Construction is underway for Stag Commercial's new $7.5 million office project on the northwest corner of Goddard and Shawnee Mission Parkway. The three-story building will be the anchor of the $15.5 million Stag's Creek mixed-use project and is the culmination of a 5-year neighborhood revitalization effort.
“With an innovative design of steel and glass, Stag’s Creek is filling a strong need for Class A office space in northern Johnson County.” said Kevin Tubbesing, principal with Evergreen Real Estate Services, which is developing the site.
The purely speculative, 35,000-square foot office building will be Shawnee’s first to include enclosed, heated parking and provides the only class A office space along the I-35 corridor between Lenexa and Downtown Kansas City.
Slated for a fourth quarter delivery, the building rounds out a broader redevelopment that involved demolition of a pawn shop, Texas Tom’s restaurant and used-car lot to make way for a new Raising Cane’s restaurant, now under construction, as well as an Andy’s Frozen Custard shop.
“We are turning a distressed commercial area into a new gateway for the City of Shawnee.
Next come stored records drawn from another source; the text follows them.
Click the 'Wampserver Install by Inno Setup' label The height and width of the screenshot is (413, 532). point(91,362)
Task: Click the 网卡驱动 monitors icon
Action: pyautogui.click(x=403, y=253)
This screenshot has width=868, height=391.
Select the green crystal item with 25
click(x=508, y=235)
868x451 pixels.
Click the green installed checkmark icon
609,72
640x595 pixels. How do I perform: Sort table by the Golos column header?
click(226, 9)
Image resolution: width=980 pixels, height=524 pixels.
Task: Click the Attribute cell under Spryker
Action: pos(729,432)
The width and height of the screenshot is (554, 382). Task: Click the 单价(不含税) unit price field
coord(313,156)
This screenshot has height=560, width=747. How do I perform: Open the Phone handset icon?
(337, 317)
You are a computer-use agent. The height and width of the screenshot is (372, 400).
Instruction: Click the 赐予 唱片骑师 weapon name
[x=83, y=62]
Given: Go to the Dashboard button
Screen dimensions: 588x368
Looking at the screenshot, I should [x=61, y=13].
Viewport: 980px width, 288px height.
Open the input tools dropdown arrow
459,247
It’s something the city has been talking about for 30 years," Tubbesing said.
The site presented significant design challenges including flood control requiring realignment of a Turkey Creek tributary.
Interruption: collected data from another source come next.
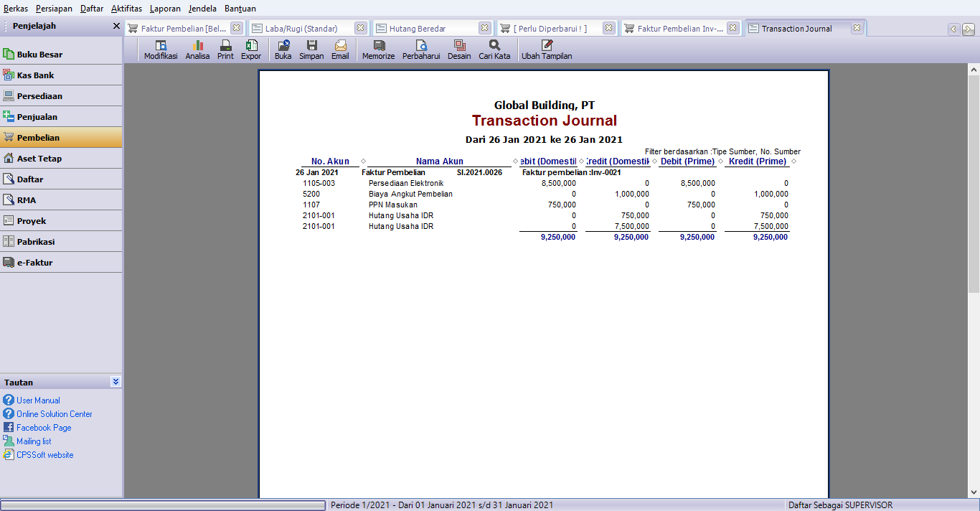Image resolution: width=980 pixels, height=511 pixels.
Task: Open the Laporan menu
Action: tap(165, 9)
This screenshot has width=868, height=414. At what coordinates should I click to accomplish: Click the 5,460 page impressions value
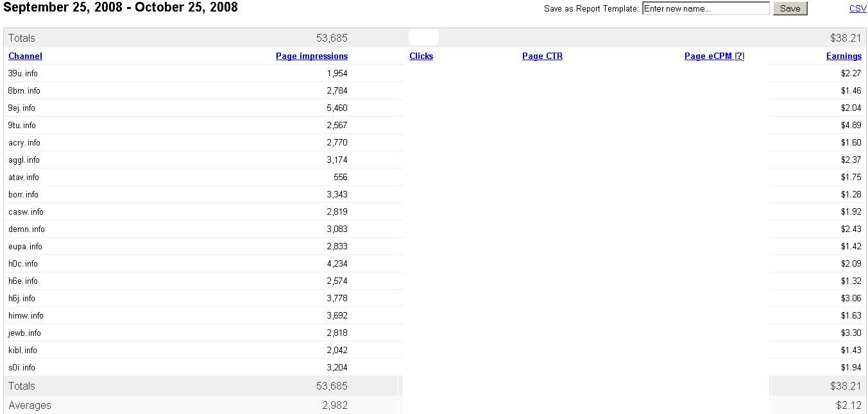[x=337, y=108]
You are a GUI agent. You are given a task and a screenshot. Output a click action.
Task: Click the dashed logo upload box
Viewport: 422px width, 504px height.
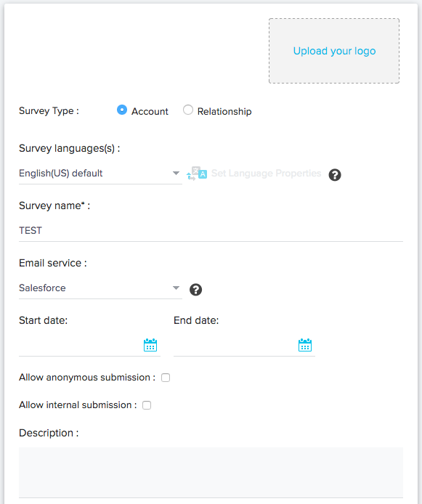coord(334,51)
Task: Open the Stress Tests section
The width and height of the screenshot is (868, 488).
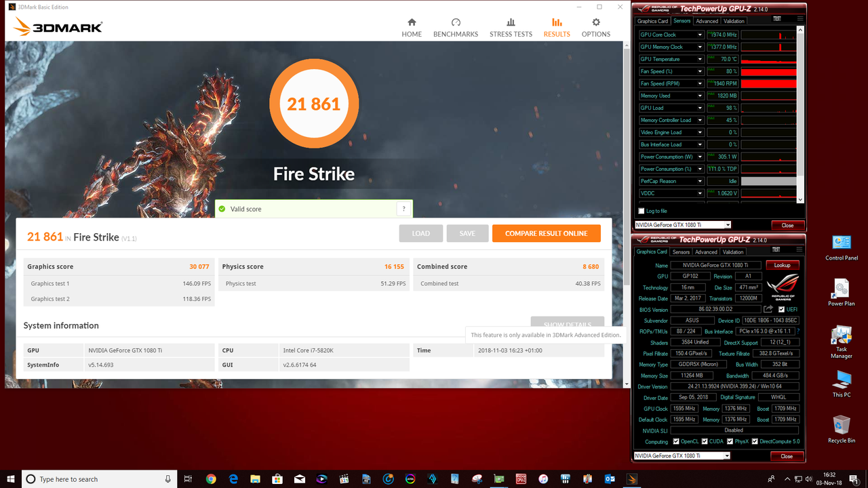Action: click(511, 27)
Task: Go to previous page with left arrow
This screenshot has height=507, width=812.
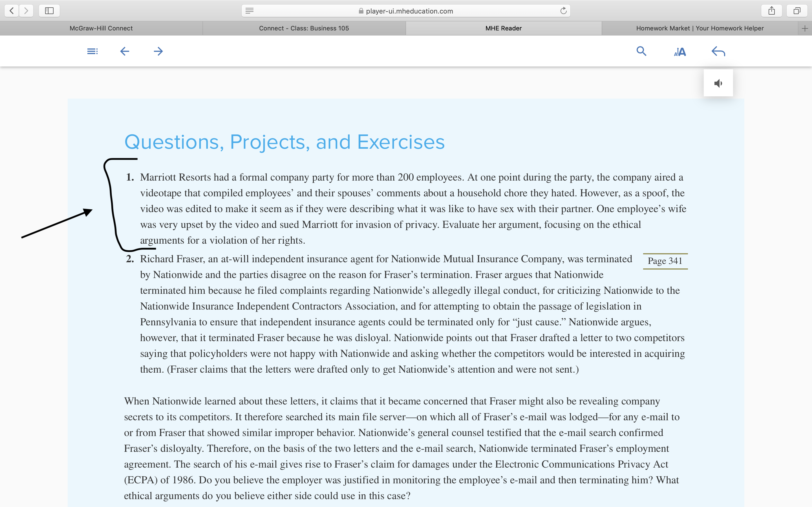Action: (124, 51)
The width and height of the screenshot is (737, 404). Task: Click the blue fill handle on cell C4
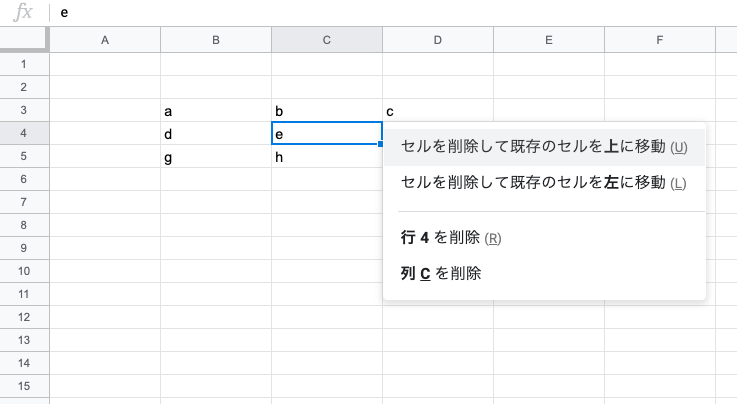point(380,144)
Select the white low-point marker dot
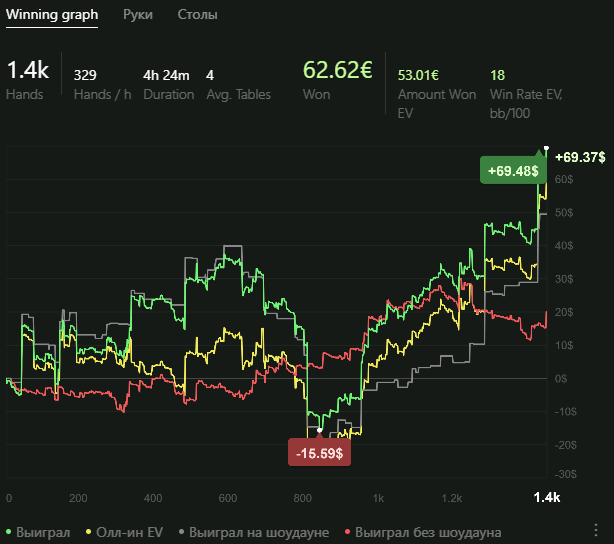The width and height of the screenshot is (614, 544). pyautogui.click(x=319, y=430)
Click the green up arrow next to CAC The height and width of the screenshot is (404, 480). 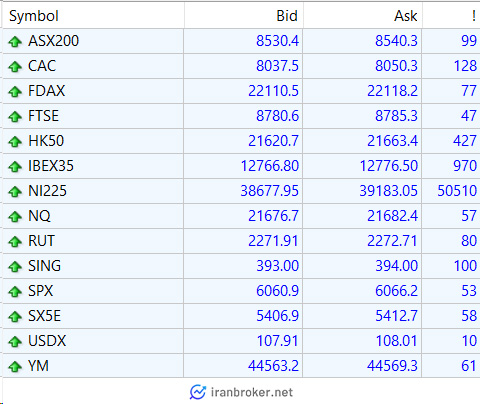pos(15,67)
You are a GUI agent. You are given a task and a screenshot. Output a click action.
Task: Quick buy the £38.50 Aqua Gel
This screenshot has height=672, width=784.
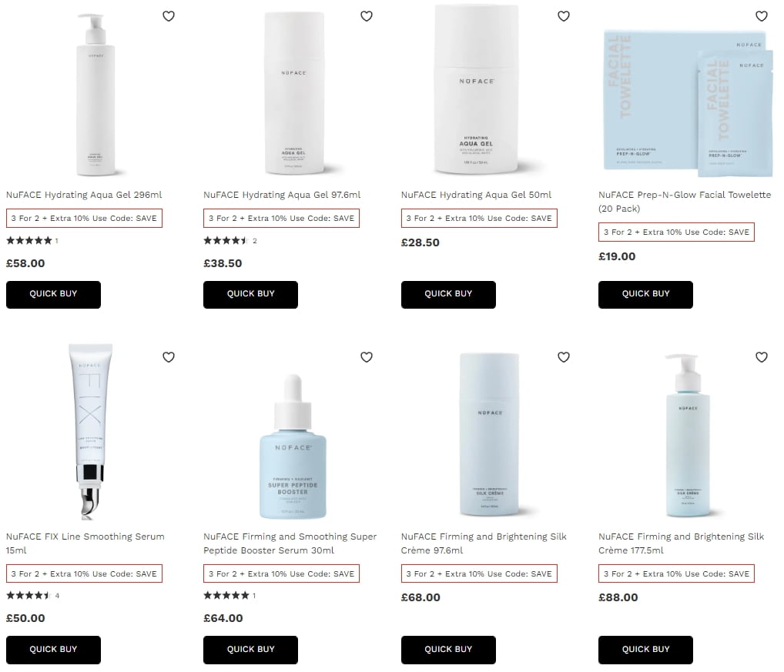(250, 294)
“This has been an extremely difficult infill project. I don’t know many projects where you had to relocate a creek,” Tubbesing said. “We were able to create a true public/private partnership with the City of Shawnee to obtain funds for flood control through the county and the City of Shawnee's Economic Development Fund to move the creek and enlarge the developable area.”
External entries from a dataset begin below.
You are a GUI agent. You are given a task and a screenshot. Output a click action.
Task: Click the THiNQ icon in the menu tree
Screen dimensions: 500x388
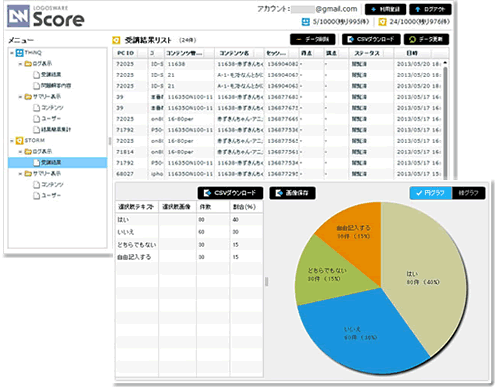pyautogui.click(x=20, y=53)
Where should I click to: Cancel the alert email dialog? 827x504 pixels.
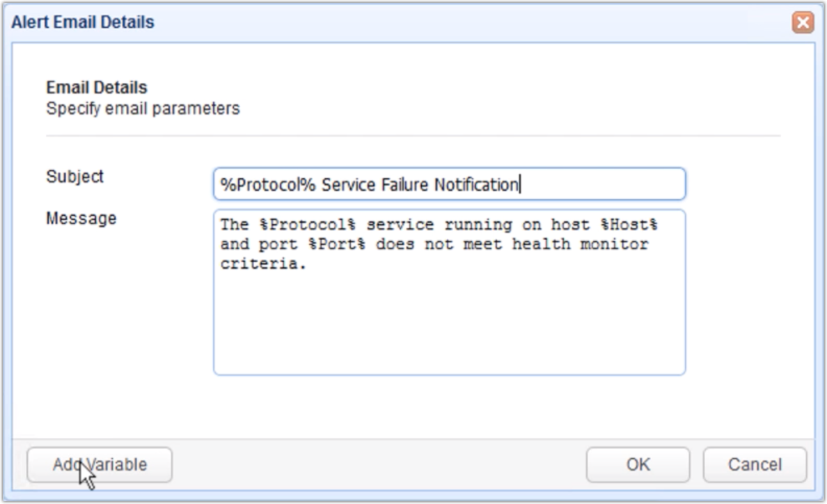(755, 464)
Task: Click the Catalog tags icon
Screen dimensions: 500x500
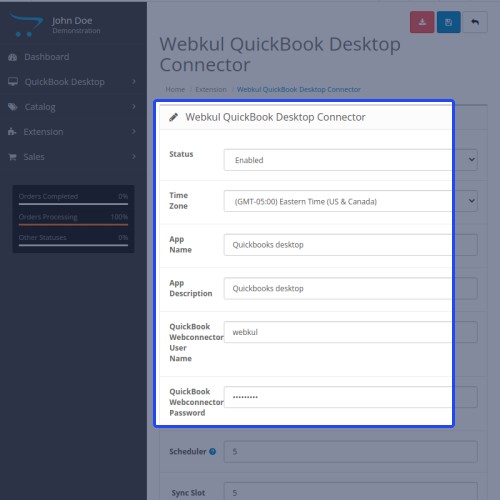Action: point(13,107)
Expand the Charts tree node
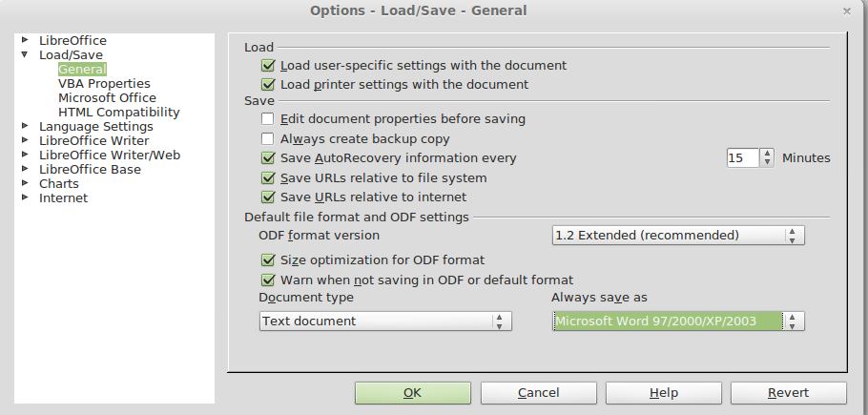Viewport: 868px width, 415px height. coord(25,183)
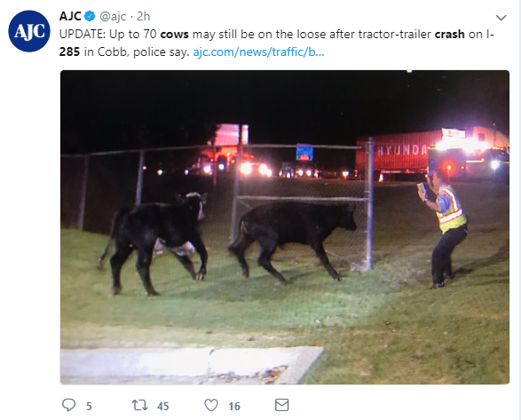521x420 pixels.
Task: Open the cows photo attached to tweet
Action: coord(285,227)
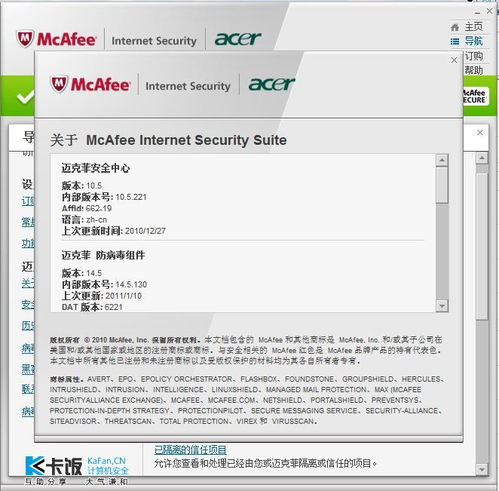The width and height of the screenshot is (499, 491).
Task: Click the McAfee Secure badge
Action: coord(475,96)
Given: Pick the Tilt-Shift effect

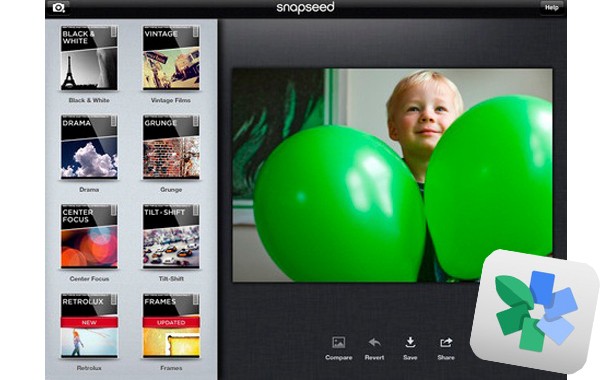Looking at the screenshot, I should pyautogui.click(x=171, y=236).
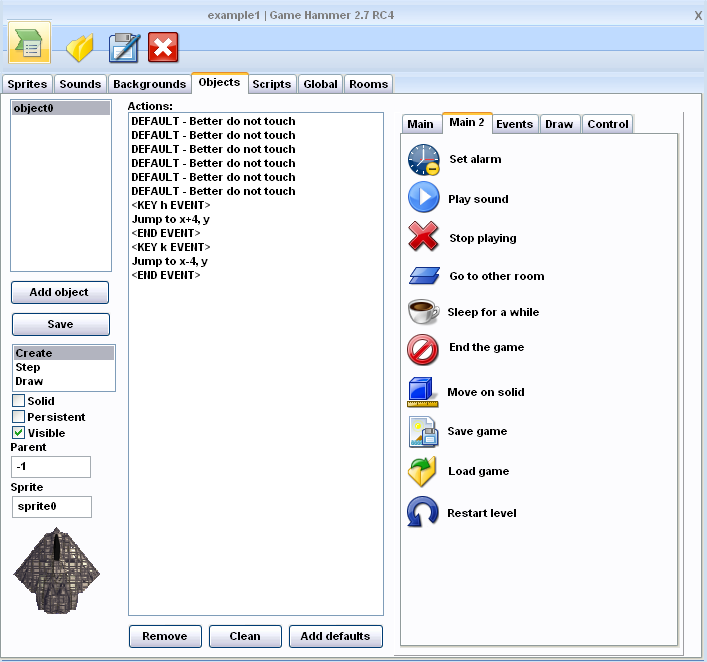
Task: Click the Move on solid icon
Action: pos(423,392)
Tubbesing said it’s been rewarding to turn the project’s challenges into unique opportunities; typically anchor tenant commitments help finance projects, with pad sites filled later. For Stag’s Creek, the process worked in reverse.
“Because we had interest in these one-story retail pad sites, we were able to take advantage of those demands in the marketplace and sell those pad sites early. That really helped our ability to finance the project,” Tubbesing said. “And I like infill because it creates a change in landscape from what everyone has experienced for years into something new for the community.”